No, my fellow educators, supportive families and hard-working students, America’s schools and their teachers are not failing. On the contrary, we are achieving some of the best results ever witnessed in our country in some of the most challenging times. Whether it be a national viewpoint of public school students’ achievement or a look through our local or state lens, we must stay in touch with reality and at the same time strive for continuous improvement in spite of what that reality might lead some to believe about our ability to help our diverse and challenged student population achieve at high levels.
I only hope that in our own Missouri state capitol and in our own Missouri Department of Elementary and Secondary Education, individuals can begin to acknowledge some of the real challenge our schools and their students are facing AND overcoming in the continuous battle to overcome the variable of poverty in our schools. With more than half of America’s public school children entering our doors burdening this load, let’s not burden them and their schools further with punishments and sanctions in a “no good deed goes unpunished” environment. This is no way to improve our schools or their effectiveness in working with children of poverty. Rather, let’s provide assistance and support to overcome, to succeed where it can sometimes feel improbable. Don’t give up on our schools.
Now this isn’t to say we should go back to a world without accountability. As Dr. Dufour says, “Our profession will not benefit from either unloving critics or uncritical lovers.” (Author’s note: Another thing I’ve learned from Dr. Dufour in my Professional Learning Community journey is that redundancy is sometimes a must. : ) As educators, let’s own our collective responsibility to meet the needs of each student each day, reaching for daily improvement of ourselves, those around us, and most of all our students. And for the policymakers, hear our plea for real support in a collaborative culture to improve our schools in lieu of the existing culture of punishment and, what at times seems to model the national agenda to see the death of the ever-successful American Institution known as public education.
I know this was a long blog post and I appreciate those that stayed with me to the end.
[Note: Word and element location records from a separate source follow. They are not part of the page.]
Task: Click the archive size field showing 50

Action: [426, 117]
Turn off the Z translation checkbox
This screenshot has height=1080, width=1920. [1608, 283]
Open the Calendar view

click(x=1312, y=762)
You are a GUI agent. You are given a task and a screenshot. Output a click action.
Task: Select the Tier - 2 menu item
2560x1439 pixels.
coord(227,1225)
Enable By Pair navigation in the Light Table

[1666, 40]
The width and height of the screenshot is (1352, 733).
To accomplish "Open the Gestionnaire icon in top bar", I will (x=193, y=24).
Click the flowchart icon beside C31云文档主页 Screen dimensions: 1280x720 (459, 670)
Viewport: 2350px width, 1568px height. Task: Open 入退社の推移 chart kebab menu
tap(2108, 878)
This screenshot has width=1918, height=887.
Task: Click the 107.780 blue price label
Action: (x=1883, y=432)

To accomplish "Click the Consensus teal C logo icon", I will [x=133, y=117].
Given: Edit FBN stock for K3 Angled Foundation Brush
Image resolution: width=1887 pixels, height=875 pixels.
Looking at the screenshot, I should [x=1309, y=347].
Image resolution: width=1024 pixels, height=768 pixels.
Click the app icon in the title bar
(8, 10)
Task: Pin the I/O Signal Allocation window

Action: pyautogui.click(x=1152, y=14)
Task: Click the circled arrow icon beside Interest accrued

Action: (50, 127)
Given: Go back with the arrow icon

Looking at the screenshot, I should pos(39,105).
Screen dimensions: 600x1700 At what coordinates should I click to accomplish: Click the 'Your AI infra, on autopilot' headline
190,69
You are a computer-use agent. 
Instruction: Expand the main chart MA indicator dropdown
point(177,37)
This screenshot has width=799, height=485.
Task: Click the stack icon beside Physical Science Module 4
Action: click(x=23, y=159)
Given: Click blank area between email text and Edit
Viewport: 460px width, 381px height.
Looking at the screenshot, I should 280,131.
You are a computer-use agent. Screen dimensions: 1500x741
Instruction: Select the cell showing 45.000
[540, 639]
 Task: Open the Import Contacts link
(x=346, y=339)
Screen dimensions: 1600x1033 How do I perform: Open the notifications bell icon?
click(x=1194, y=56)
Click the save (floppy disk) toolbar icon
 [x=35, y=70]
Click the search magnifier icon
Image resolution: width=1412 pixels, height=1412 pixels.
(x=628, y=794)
These words from the heart are a result of long pent-up emotion and the inspiration I have received from just the first 27 pages of Dr. Dufour’s latest book. (He doesn’t know it, but he has had a major influence on my leadership and passion for meeting the needs of our students.) If Chapters 3-11 have as much to offer, you are likely to hear from me again on similar subjects. Until then, let’s celebrate our amazing teachers across this nation as they start another school year in the dedication of their lives to a profession that at times offers little in the form of extrinsic reward -- but has so much to offer intrinsically every day. God bless you all and thanks so much for all you do for the children of the greatest nation, the United States of America.